**Data to use**
((
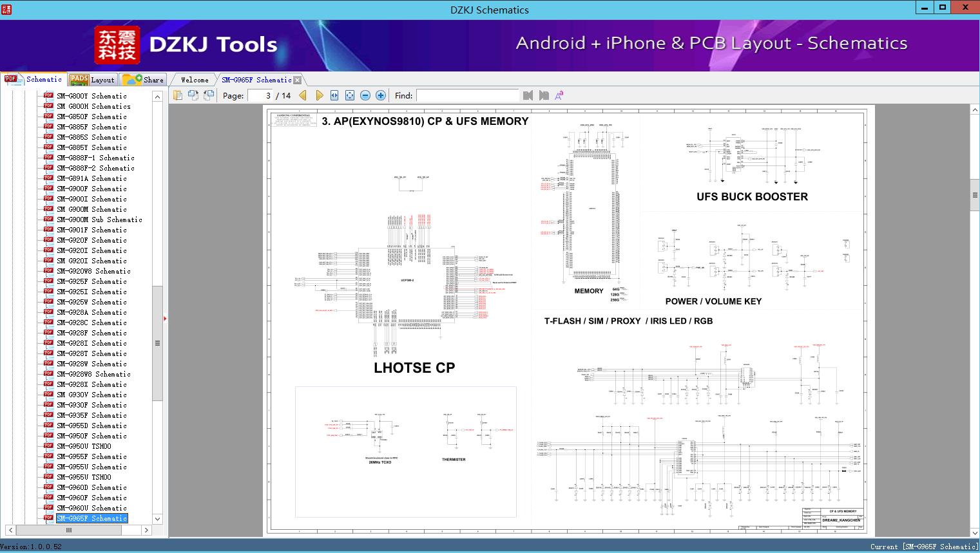Viewport: 980px width, 553px height.
Task: Click the find previous icon
Action: (528, 95)
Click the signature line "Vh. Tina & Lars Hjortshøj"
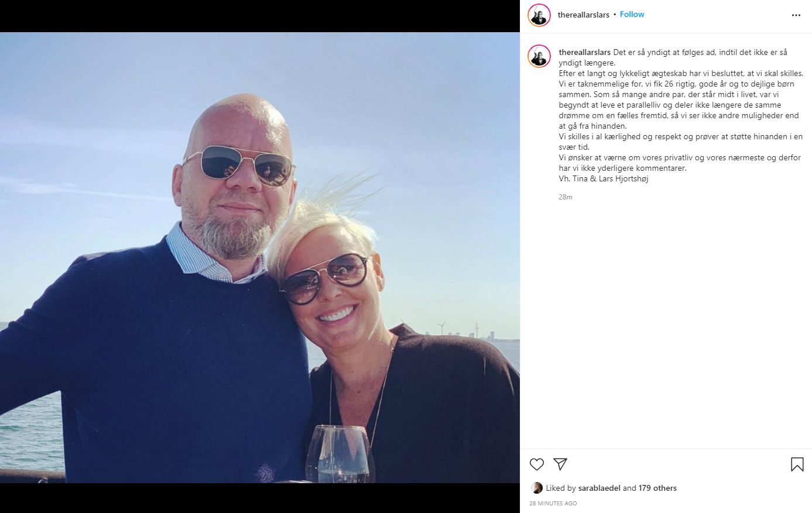Image resolution: width=812 pixels, height=513 pixels. (604, 178)
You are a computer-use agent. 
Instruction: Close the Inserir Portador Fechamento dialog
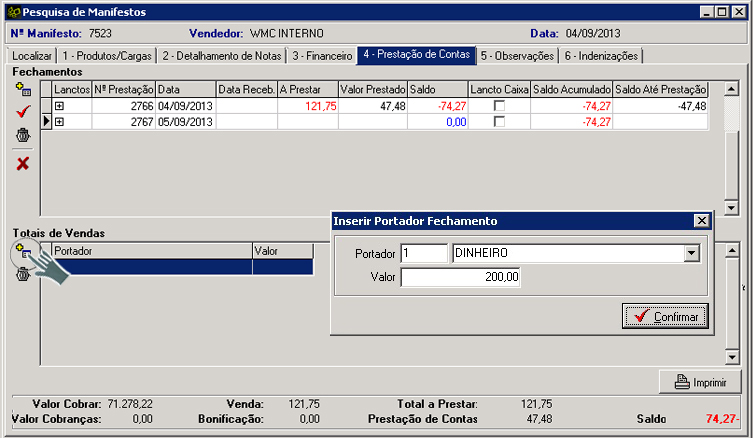tap(701, 221)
))
**Task requirements**
Leave every picture out and return exactly the lines from the one holding "Click the signature" through the end of the records above, both ends included, and nothing more.

**Expected answer**
Click the signature line "Vh. Tina & Lars Hjortshøj"
Image resolution: width=812 pixels, height=513 pixels. (604, 178)
You are a computer-use agent. 
Instruction: Close the Inserir Portador Fechamento dialog
tap(701, 221)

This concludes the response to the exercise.